De Gaulle, who had had sent Dayan a personal letter of congratulations on his book ‘The Sinai Campaign 1956’ refused to remove the embargo from the boats that had already been paid for by Israel.
And while tempting to lay all the blame on de Gaulle, he soon resigned and the French presidency passed in 1969 on to Georges Pompidou who affirmed his country’s boycott of Israel.

France again had turned on the Jews.
The Cherbourg boats were, in Israeli military thinking, essential for the modernization of her navy and the security of the state. However, France did what suited France and it was left to the ingenuity of the Israelis, to “steal” – hardly the right word as they had been paid for – the five remaining missile boats under the eyes of the French and sail them to Israel.
At some point on the night of December 24/25, 1969, the five missile boats clandestinely maneouvred their way out of Cherbourg harbour into the English Channel and into Israel’s proud history of striving for survival.

The ship-building contract having provided much needed employment in Cherbourg, many of the local residents, unlike their national leaders, were not unfavourably disposed towards Israel. They had grown accustomed to some “Norwegians” that had recently appeared on the local scene; even some oddities about them such as bring accomplished linguists that included Hebrew among their repertoire of languages. When the five ships suddenly disappeared that December night under darkness, in a dockside cafe, a barman was said to have remarked to customers huddled over their glasses of red wine:
“I see the Norwegians have left for Alaska.”
His all-knowing noisy patrons roared with laughter.

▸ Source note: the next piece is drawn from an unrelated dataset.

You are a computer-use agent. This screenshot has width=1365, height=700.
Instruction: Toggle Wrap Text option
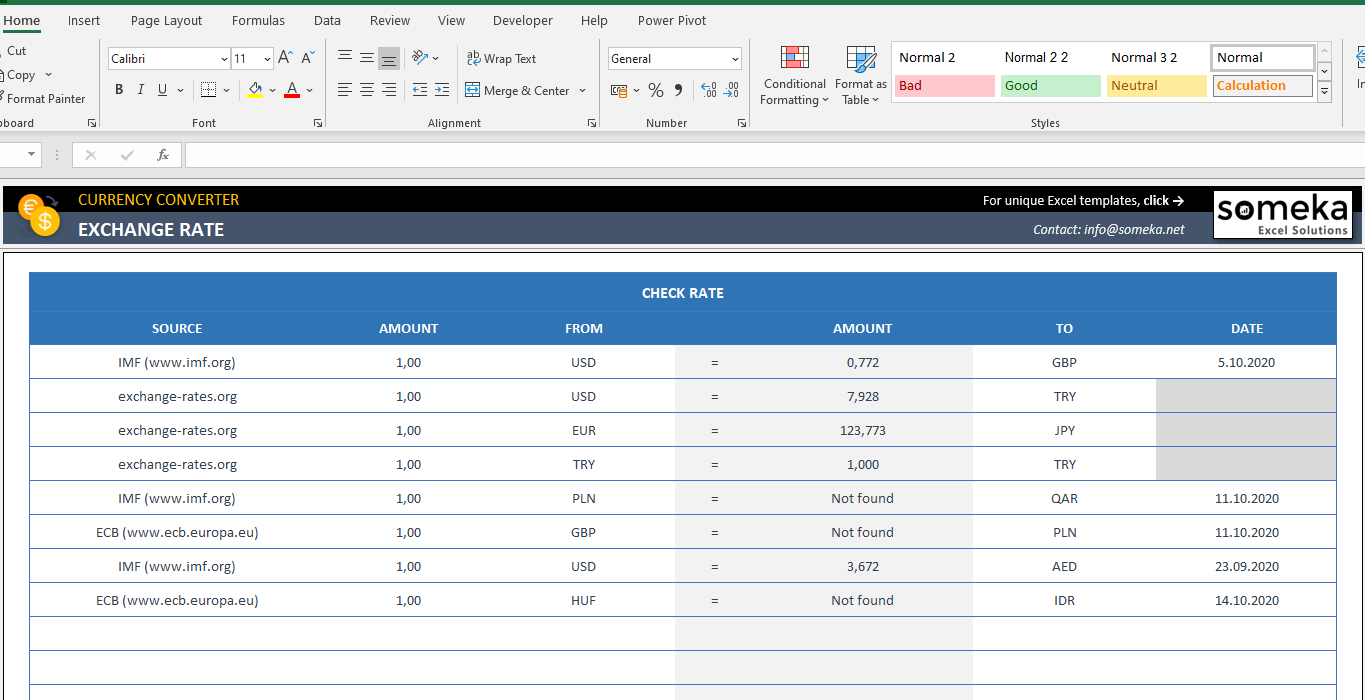click(501, 59)

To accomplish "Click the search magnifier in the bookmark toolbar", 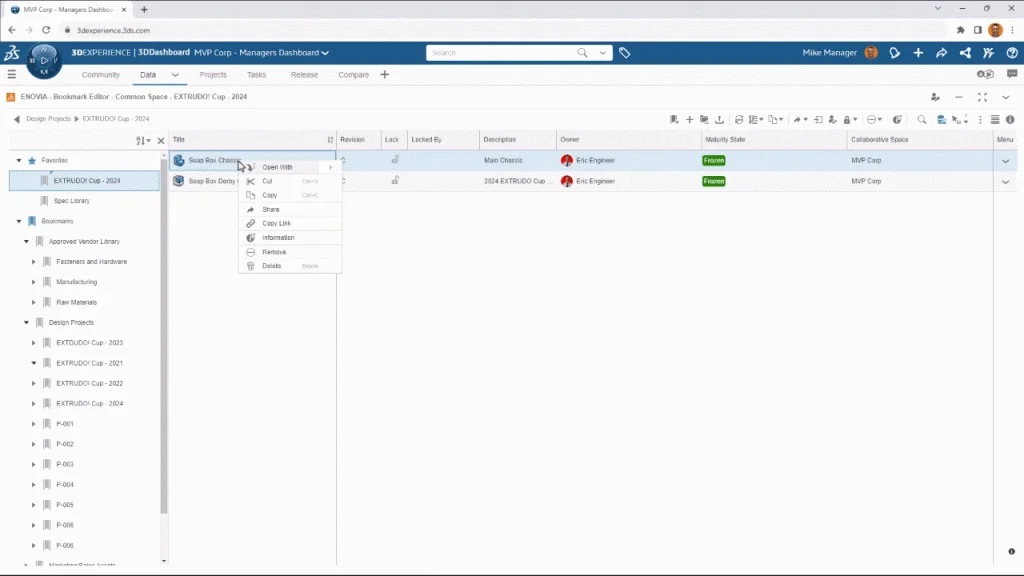I will point(922,120).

Yet, it was no laughing matter that at a most perilous time in Israel’s history, when it feared annihilation by countries surrounding it, intent on fulfilling Hitler’s mission, France, its main supplier of its arms should suddenly turn on the Jewish state and impose an embargo. With France’s history of its tragic treatment of its Jews, this was a harsh reminder of France’s understanding of the words “friend” and “betrayal”.

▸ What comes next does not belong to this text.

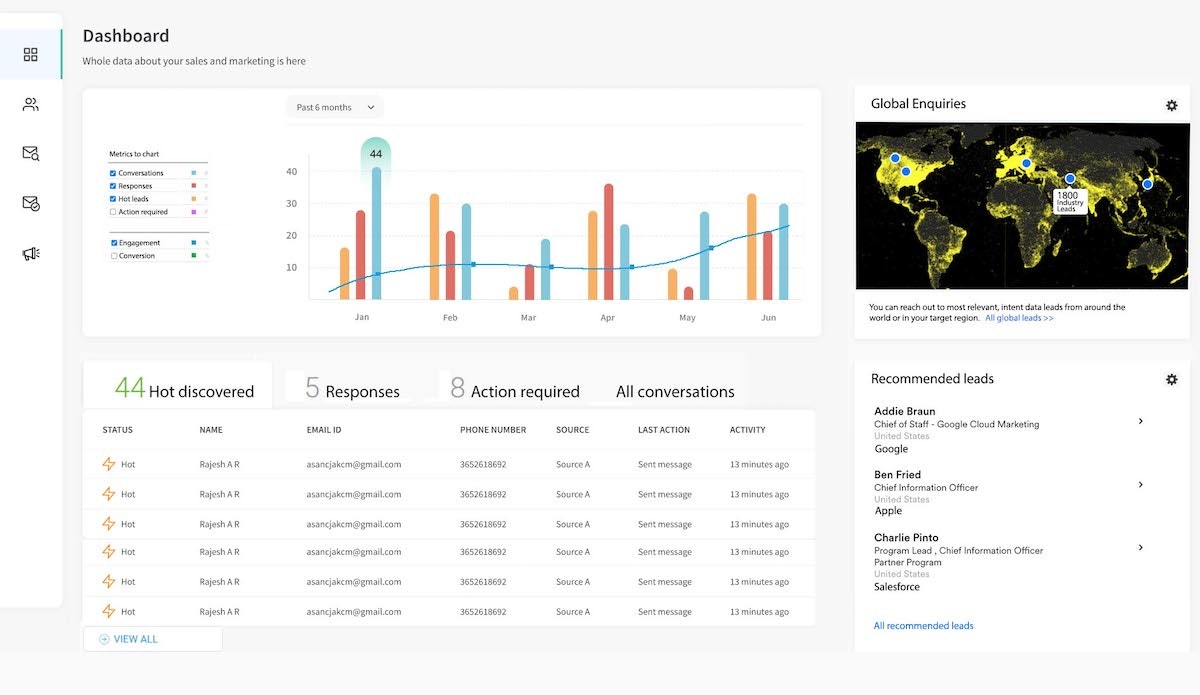Uncheck the Conversations metric checkbox
Image resolution: width=1200 pixels, height=695 pixels.
(x=113, y=173)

In recent years with the alarming rise of violent antisemitism in France from children ruthlessly gunned down at a Jewish school in Toulouse in 2012 to the savage stabbing of an elderly Holocaust survivor in Paris in 2018; to the more traditional ‘blood libel’ variety in 2020 of widespread conspiracy theories about Jewish officials accused of spreading the coronavirus and profiting from the pandemic, there may not be too many Jews who are going to share France’s anguish at feeling “betrayed”.

There are reasons why you hear more French being spoken on the streets of Israel in recent years.
France should look why they – their former citizens in Israel – feel “BETRAYED”!